Since 1960, during every presidential race, Moorestown Friends Upper School students have campaigned earnestly on behalf of the Democratic and Republican candidates as a uniquely immersive American civics lesson. From 1960 to 1996, MFS held Mock Political Conventions, during which students acted as campaign managers and delivered impassioned speeches to rally support for their nominee. Developed and refined over the years by Social Studies teachers G. MacCulloch “Cully” Miller and others, including Sandy Heath, Ed Dreby, and Margaret Barnes Mansfield, the Mock Political Convention simulated national politics and typically featured the party that was out of power at the time. In 2000, the quadrennial tradition transitioned to what is today’s Mock Primary Election. To mirror the real election, if an incumbent president is running, the school only holds a primary for the other party.

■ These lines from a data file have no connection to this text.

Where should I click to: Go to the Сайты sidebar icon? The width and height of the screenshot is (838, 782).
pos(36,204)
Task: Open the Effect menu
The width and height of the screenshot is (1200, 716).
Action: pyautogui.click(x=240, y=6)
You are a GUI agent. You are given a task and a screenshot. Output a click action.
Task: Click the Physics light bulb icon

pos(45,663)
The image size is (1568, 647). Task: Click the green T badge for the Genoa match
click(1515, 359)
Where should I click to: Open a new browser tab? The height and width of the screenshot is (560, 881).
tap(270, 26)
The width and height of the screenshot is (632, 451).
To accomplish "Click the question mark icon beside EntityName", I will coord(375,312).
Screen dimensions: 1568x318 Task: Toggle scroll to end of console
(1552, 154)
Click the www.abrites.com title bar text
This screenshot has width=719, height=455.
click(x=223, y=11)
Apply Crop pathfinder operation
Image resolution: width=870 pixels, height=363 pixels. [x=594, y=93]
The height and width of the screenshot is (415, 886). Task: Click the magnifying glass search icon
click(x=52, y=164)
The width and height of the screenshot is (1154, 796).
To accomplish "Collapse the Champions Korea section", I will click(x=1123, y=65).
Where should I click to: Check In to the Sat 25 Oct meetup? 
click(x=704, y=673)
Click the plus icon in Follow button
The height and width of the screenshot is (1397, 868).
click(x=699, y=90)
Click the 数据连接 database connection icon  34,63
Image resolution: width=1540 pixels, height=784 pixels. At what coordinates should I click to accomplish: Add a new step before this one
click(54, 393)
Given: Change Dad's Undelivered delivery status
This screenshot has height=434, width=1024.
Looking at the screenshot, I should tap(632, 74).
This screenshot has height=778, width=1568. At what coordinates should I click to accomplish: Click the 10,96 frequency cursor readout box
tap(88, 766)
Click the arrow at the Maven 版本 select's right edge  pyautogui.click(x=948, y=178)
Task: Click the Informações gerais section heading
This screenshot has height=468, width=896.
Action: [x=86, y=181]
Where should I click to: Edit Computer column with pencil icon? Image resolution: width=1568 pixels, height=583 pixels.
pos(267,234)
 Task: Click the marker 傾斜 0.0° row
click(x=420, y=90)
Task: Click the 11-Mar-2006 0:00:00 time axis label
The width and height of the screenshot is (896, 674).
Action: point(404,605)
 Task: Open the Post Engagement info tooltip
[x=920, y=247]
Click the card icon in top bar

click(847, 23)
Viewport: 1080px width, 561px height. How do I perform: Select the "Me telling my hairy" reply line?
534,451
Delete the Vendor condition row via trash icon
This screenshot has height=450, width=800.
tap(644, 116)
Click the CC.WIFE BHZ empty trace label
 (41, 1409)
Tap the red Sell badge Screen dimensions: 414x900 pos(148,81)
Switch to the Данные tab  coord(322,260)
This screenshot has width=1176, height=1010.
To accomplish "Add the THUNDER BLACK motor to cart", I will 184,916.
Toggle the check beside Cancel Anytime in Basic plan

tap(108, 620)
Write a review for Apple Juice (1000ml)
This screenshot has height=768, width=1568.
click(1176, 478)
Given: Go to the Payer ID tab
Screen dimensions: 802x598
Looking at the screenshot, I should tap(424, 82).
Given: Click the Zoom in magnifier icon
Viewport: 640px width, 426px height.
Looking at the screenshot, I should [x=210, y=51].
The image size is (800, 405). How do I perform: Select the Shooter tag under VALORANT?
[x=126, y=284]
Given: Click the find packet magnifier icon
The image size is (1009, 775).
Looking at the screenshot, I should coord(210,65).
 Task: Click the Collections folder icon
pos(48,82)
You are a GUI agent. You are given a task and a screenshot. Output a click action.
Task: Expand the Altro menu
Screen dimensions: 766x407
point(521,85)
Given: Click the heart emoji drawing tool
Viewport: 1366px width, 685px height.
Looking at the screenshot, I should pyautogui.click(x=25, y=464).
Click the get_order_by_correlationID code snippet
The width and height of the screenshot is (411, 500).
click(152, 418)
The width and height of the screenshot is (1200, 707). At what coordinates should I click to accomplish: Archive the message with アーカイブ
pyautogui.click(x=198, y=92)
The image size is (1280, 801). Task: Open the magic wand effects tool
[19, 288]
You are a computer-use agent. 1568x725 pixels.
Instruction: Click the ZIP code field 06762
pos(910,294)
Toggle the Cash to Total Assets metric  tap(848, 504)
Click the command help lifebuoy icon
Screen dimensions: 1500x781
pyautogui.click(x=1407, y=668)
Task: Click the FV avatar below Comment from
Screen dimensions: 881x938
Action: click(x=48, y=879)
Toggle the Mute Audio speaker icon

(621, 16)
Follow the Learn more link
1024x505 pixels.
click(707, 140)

Continuing the tradition in 2016, History Teacher Judy van Tijn and History Department Chair Clark Thomson led this year’s Democratic and Republican primaries. Upper School students portrayed the Democratic and Republican presidential candidates on the campaign trail, participating in debates, town hall meetings, and the Primary Election. Students representing the candidates became well-versed on pressing issues in American politics, such as national security, gun control, immigration, LGBTQ rights, climate change, education, healthcare, and the federal budget. During the many MPE programs, the students had the opportunity to become informed voters and learn about candidates’ positions on these topics before they cast their vote for President of the United States. This 56-year quadrennial tradition provides students with experiential political, social, and historical lessons that extend far beyond any chapter in a textbook.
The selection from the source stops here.